That approach often backfires, according to neuroscientist Anne-Laure Le Cunff, PhD.

Linear goals like these are popular because they give people “the illusion of certainty,” according to Le Cunff, author of “Tiny Experiments: How to Live Freely in a Goal-Obsessed World.”

“They make us feel like we’re in control, because we think that if we have a clear vision and a clear plan, and we execute on that plan, then we’re going to be successful,” she tells CNBC Make It.

But real life rarely adheres to our best-laid plans, which is why so many people end up repeating their New Year’s resolutions “over and over again every year” without making progress, she says.

Instead, she recommends approaching your goals with an “experimental mindset.” Just like scientists collect data and use the results to inform their next choices, “you can do the exact same thing with your career and your life in general.”

If you’re hoping to start a new routine this year, Le Cunff recommends conducting “tiny experiments” with the habits you’d like to try, instead of setting lofty, unrealistic goals.

How to create a ‘tiny experiment’

Tiny experiments follow a very simple formula, according to Le Cunff: “I will [do X action] for [Y duration].”

Some examples could be “I will write 250 words every day for two weeks,” or, “I will take a walk on my lunch break every day for one month.”

One of Le Cunff’s favorites is, “I will not bring my phone into my bedroom for one week.”

A good tiny experiment meets four criteria, according to Le Cunff: It must be “purposeful, actionable, continuous and trackable.”

To be purposeful, the experiment has to involve something you are “deeply curious about,” Le Cunff says, and an actionable experiment is one that you can conduct “right now with your current resources.”

It’s crucial to run the experiment continuously in order to collect enough data, she explains, and tracking your consistency will help you determine how well the experiment is working for you.

The key is to “withhold judgment until you’re done conducting your experiment,” Le Cunff says. Trying something new can be uncomfortable, but that’s part of the process.

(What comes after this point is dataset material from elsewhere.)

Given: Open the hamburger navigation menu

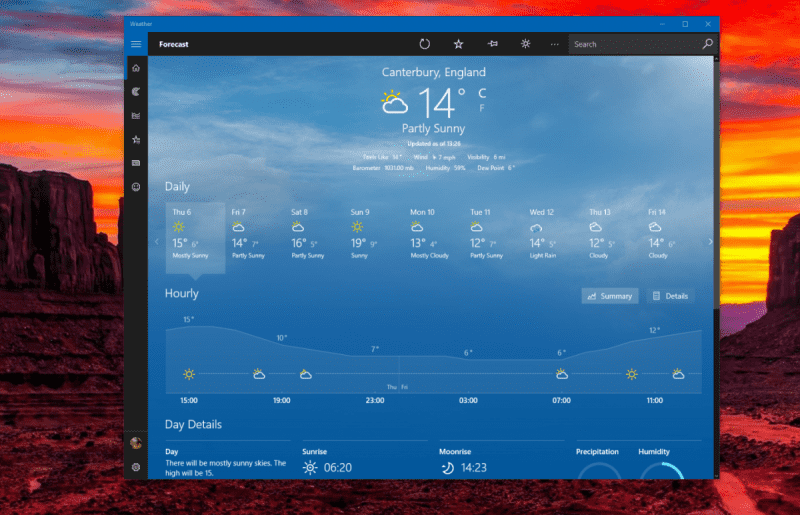Looking at the screenshot, I should pos(136,44).
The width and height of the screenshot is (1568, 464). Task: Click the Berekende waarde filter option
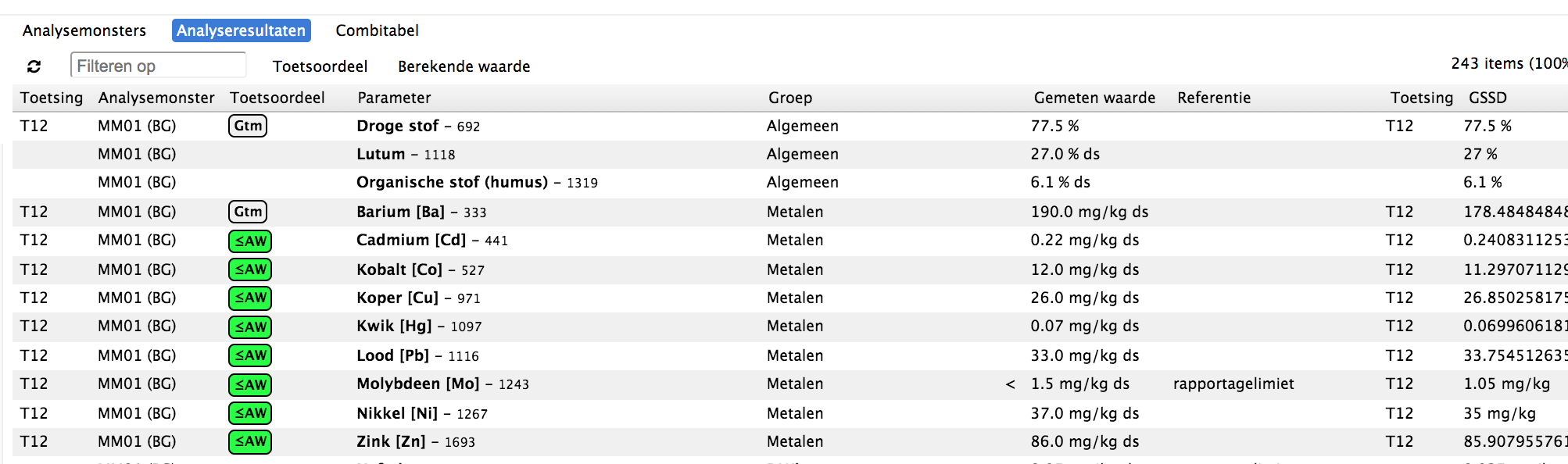tap(464, 66)
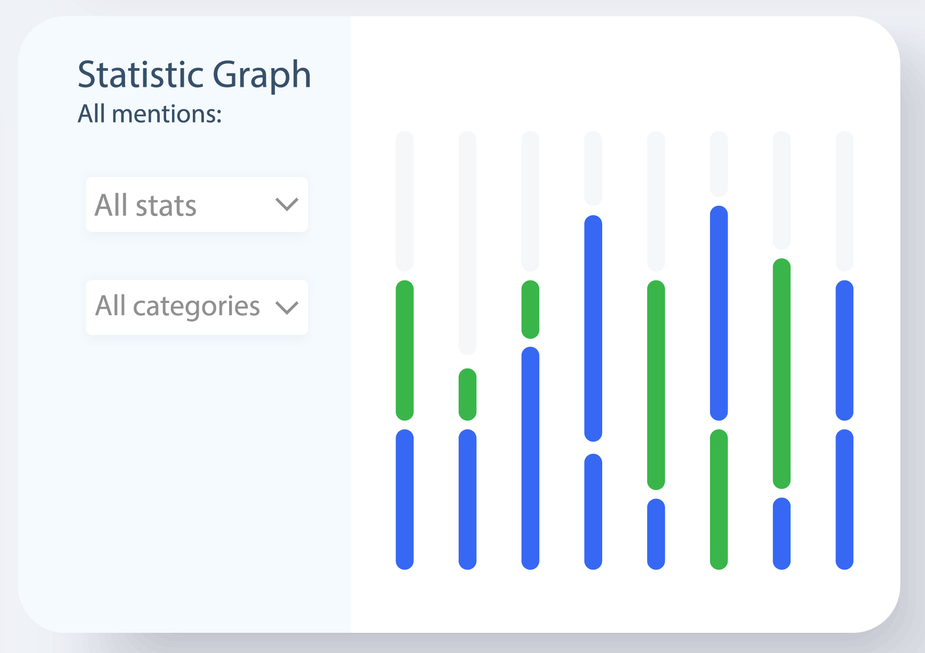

After the experiment is over, you can decide whether or not you would like to incorporate that action into your daily life. “You can actually use experiments as a gateway to discover new habits that work for you,” Le Cunff says.

Why this approach works

Many of us have a tendency “to always want to go for the bigger, more impressive, more ambitious version of a goal,” Le Cunff says, but that mentality has several pitfalls. For one, long-ranging goals like “I will work out every day this year” or “I will read one book a week” are often “too overwhelming or unrealistic.”

Announcing your impressive goal to other people gives your brain a “big dopamine hit,” Le Cunff says, but that can paradoxically reduce your motivation to achieve it. After all, “we already got the reward of people telling us, ‘Oh wow, you’re so strong, you’re so ambitious.'”

By contrast, telling others ‘I’m going to jog twice a week for one month’ may sound less impressive than ‘I’m going to run every day for the next year,’ but “then you actually get the very healthy dopamine at the end from actually having done the thing,” Le Cunff says.

Tiny experiments help shift people from an outcome-based mindset to a curious, explorative one. With this perspective, “success is not reaching a particular milestone that you have defined in advance. Success is learning something new,” she says.